The buzzphrase was used above: planned obsolescence. The bottom line for companies producing cell phones is that they make far more more money selling you five phones in five years instead of one or two. It's a simple fact of marketing that consumers are considerably more willing to pay a smaller amount multiple times than a larger amount fewer times. Individual, larger outlays of cash dissuade consumers. Consequently, the industry will continue to produce phones on the basis that you will replace your phone every year or two. It's no-brainer profit maximization.
Consequently, the "electronic waste" that this concept is designed to diminish is a necessary, unavoidable side effect of literally everyone's business model in the sector: they WANT you to throw away your old electronics when only one component is broken, because they WANT to be able to sell you the whole new phone. Why on Earth would they stop doing that when it's working so well for them? Particularly, why would they do that in favour of a product concept that will inevitably make them LESS money, given that a replacement part is inevitably going to cost less than a whole new phone would?
Apple was just one example because of the obvious-to-everyone hype that occurs every time a new generation of one of their products comes out, but this is nothing new and nothing that's particular to one company in this industry.

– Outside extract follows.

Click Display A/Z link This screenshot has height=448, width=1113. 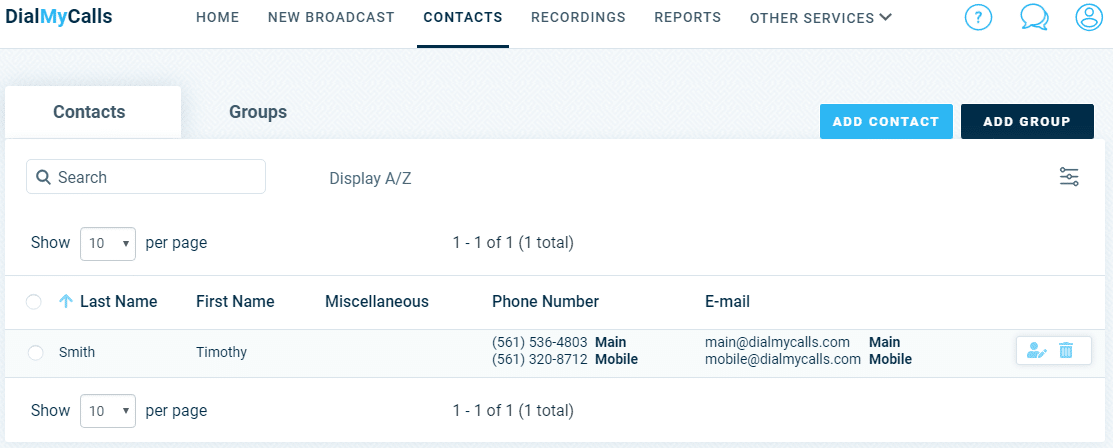[370, 179]
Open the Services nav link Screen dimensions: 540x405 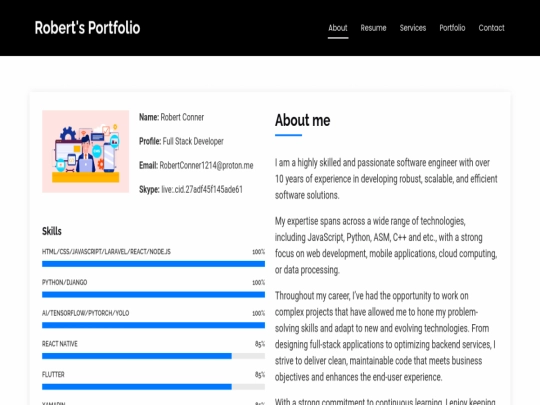(x=413, y=28)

PhilNo. You are 100% wrong. This technology is NONEXISTENT. We DO NOT have modular personal electronics for a reason.
I didnt even bother to mention the size and weight this thing would be, a modular breadboard is not something made to be slim, rather for testing and designing.
Your little apple comment proves how ignorant you are towards the technology sector. They updated/replaced their flagship phone with a much more improved product without raising the price.
You realize a processor needs to know about all the components its running right? You cant just plug a battery in to the same place as the camera was and expect it to work, hell youd fry the entire circuit.
But of course in youre little world, you just attach another "Speed Blok" when your phone lows down and everything is all good.
-MK-Really cool, but like every other cool video people post on here, it never becomes a reality
stickskiWant to know how I know you didn't read the thread?